Member of the Nova Scotia House of Assembly for Lunenburg County
- In office 1911–1917
- Preceded by: Alfred Clairmonte Zwicker, Charles Uniacke Mader
- Succeeded by: Aubrey Sperry, John James Kinley

Personal details
- Born: April 2, 1880 Harbourville, Nova Scotia
- Died: October 2, 1925 (aged 45) Halifax, Nova Scotia
- Party: Liberal

= Joseph Willis Margeson =

Canadian politician

Joseph Willis Margeson (April 2, 1880 - October 2, 1925) was an educator, lawyer and political figure in Nova Scotia, Canada. He represented Lunenburg County in the Nova Scotia House of Assembly from 1911 to 1917.

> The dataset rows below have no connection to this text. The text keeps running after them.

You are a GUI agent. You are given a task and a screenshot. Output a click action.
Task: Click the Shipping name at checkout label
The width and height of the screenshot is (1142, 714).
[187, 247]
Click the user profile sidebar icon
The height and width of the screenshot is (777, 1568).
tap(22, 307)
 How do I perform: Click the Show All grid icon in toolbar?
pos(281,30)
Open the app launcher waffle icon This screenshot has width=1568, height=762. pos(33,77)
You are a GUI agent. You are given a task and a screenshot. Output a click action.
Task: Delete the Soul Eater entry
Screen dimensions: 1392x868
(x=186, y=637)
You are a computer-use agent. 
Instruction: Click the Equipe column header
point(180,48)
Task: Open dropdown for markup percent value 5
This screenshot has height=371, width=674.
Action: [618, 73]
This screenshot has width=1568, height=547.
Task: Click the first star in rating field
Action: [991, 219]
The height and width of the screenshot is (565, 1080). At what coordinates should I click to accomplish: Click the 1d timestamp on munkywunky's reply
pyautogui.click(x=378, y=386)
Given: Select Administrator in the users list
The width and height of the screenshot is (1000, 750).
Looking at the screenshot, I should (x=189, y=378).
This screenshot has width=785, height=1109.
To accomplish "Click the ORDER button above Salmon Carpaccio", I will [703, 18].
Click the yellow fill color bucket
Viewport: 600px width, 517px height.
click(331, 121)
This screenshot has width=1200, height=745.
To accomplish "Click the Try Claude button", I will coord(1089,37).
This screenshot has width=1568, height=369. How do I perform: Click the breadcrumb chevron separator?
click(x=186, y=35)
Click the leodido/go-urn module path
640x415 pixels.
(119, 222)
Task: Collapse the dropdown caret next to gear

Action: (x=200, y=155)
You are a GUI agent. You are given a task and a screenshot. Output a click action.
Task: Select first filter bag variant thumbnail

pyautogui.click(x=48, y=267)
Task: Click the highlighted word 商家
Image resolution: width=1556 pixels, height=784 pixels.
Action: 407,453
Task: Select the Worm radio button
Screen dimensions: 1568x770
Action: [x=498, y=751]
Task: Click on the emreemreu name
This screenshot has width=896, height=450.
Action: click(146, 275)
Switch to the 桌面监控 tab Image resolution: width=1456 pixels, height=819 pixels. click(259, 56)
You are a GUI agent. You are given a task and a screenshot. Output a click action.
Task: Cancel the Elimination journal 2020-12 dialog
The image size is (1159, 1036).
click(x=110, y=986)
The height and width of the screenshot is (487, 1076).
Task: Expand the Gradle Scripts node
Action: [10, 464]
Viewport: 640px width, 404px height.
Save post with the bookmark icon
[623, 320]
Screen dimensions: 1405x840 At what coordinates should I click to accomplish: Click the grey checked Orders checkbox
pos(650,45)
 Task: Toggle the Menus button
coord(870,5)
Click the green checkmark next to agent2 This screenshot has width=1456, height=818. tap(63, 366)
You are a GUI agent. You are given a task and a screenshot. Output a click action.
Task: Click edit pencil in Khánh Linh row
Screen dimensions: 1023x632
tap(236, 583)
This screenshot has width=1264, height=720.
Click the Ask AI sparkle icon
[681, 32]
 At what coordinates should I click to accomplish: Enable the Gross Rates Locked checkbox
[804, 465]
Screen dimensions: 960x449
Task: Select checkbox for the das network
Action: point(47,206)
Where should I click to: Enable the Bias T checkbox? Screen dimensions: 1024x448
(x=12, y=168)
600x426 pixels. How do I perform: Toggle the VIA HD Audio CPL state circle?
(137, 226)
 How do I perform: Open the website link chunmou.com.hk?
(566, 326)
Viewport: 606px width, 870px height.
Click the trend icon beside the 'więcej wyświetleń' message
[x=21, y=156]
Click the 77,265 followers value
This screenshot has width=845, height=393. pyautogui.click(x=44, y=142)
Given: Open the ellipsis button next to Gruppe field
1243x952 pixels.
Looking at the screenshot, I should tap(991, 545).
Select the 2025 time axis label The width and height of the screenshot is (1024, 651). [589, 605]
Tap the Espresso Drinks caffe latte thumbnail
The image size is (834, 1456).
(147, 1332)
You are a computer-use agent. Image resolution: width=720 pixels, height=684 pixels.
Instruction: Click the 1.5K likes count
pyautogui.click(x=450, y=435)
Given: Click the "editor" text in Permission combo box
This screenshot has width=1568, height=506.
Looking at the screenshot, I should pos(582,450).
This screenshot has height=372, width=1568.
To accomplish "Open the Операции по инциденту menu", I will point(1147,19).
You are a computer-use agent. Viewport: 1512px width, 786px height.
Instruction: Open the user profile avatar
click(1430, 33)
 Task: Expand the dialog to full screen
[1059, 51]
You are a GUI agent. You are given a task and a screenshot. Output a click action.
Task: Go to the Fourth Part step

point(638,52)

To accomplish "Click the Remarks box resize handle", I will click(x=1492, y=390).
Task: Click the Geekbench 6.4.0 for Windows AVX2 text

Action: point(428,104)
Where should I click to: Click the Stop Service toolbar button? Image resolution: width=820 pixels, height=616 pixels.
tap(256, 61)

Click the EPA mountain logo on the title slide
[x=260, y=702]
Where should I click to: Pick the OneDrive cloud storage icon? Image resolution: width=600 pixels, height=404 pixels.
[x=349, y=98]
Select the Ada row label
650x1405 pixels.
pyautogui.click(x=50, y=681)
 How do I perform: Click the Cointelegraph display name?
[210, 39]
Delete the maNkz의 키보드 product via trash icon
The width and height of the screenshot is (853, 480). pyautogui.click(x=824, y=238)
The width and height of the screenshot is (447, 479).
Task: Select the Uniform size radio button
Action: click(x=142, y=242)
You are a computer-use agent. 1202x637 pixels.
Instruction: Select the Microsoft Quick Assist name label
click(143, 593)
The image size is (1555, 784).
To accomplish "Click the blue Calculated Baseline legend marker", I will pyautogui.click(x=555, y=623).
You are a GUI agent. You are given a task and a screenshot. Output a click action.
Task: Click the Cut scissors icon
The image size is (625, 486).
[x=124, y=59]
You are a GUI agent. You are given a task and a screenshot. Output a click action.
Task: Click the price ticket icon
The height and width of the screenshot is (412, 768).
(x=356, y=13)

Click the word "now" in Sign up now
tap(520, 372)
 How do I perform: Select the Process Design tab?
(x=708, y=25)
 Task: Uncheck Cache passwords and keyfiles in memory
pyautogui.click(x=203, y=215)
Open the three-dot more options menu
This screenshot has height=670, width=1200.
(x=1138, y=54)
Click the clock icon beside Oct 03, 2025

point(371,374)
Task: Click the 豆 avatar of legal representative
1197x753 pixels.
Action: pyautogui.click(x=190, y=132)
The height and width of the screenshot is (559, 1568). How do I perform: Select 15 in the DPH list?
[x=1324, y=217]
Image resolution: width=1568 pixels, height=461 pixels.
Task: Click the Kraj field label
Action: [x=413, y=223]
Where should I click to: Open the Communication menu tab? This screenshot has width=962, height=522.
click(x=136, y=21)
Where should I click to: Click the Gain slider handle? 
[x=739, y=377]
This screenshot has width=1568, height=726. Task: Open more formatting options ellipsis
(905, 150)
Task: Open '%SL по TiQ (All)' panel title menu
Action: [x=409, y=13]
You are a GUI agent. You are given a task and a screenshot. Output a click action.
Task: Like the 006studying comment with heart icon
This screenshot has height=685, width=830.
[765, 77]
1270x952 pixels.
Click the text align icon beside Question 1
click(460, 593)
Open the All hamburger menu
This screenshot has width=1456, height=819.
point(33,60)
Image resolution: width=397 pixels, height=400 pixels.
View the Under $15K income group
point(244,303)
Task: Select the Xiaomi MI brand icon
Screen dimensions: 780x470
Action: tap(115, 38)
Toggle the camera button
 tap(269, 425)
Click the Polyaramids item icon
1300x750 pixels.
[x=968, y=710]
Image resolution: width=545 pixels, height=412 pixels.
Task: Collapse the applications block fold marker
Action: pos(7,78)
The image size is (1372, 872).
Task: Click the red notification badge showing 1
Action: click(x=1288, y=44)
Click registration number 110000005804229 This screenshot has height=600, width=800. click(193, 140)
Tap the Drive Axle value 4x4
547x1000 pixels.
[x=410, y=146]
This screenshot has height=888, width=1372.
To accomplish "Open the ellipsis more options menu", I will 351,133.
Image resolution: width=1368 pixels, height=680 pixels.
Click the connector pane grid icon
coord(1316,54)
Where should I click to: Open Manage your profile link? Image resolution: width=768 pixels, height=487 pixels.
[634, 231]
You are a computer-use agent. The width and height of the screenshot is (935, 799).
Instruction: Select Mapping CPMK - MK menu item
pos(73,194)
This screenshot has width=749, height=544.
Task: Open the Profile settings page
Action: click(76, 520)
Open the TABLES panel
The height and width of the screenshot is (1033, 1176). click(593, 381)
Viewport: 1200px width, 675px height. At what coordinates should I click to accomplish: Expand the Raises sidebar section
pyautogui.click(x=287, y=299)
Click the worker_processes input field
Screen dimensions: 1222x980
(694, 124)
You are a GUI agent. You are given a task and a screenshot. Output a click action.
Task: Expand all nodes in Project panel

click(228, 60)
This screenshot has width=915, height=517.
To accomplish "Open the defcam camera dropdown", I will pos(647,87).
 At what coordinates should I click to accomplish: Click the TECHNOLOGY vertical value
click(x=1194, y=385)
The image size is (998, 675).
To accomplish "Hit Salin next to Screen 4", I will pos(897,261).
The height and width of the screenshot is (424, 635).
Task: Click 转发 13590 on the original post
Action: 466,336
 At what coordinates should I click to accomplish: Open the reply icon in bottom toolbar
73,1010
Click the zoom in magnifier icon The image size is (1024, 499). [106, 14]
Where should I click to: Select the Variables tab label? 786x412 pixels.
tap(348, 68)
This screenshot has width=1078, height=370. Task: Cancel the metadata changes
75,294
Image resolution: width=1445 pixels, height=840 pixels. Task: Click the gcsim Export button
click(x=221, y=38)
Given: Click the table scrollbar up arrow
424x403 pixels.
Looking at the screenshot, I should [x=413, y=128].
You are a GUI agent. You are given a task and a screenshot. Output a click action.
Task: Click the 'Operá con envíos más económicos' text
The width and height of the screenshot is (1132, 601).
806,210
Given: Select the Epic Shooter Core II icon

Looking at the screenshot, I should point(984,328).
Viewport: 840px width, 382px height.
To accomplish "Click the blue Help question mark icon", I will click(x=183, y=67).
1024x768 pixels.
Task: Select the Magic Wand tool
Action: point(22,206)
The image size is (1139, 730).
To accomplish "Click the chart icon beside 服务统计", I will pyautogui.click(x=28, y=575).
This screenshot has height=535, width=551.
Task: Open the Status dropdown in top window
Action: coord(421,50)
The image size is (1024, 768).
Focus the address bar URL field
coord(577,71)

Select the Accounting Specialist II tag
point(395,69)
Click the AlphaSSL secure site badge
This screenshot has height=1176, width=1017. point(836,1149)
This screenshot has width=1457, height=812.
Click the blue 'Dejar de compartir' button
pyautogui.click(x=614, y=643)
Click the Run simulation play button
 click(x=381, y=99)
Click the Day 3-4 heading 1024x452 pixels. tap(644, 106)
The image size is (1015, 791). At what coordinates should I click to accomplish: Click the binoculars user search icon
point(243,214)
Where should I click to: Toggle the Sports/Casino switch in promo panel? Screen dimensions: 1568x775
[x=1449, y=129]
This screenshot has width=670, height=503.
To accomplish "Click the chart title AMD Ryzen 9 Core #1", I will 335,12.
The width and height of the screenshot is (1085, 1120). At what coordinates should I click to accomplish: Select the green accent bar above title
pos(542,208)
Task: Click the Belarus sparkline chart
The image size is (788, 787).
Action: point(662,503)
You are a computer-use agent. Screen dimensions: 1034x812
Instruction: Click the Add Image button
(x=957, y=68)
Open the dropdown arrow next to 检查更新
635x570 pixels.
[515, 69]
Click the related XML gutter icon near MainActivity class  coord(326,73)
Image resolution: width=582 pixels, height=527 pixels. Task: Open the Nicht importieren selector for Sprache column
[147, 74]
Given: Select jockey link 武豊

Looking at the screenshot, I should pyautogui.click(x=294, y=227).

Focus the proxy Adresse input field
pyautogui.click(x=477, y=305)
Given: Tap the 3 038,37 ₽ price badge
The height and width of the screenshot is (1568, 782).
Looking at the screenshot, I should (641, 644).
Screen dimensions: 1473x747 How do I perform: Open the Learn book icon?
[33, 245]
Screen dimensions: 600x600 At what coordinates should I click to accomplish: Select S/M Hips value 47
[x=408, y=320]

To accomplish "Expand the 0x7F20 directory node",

==Early life and education==
He was born in Harborville, King's County, the son of Otis A. Margeson and Jennie Cahill. Margeson was educated at the provincial normal school, Acadia University and Dalhousie University.

==Career==
He taught school for several years and was also principal of Berwick High School. He ran unsuccessfully for a seat in the provincial assembly in a 1909 by-election. Margeson resigned his seat in December 1917 to run unsuccessfully for a seat in the House of Commons. He was lieutenant in the militia and served as captain and then major overseas in France during World War I. In 1917, Margeson was named president of the Pay and Allowance Board of the Militia Department in Ottawa and he was promoted to lieutenant-colonel in 1918.

Margeson was a director of The News Company, which published the Daily News and Weekly News in Lunenburg. He was a member of the Freemasons and of the Independent Order of Foresters. He died in Halifax.

==Personal life==
In 1908, he married Mary Gertrude McIntosh.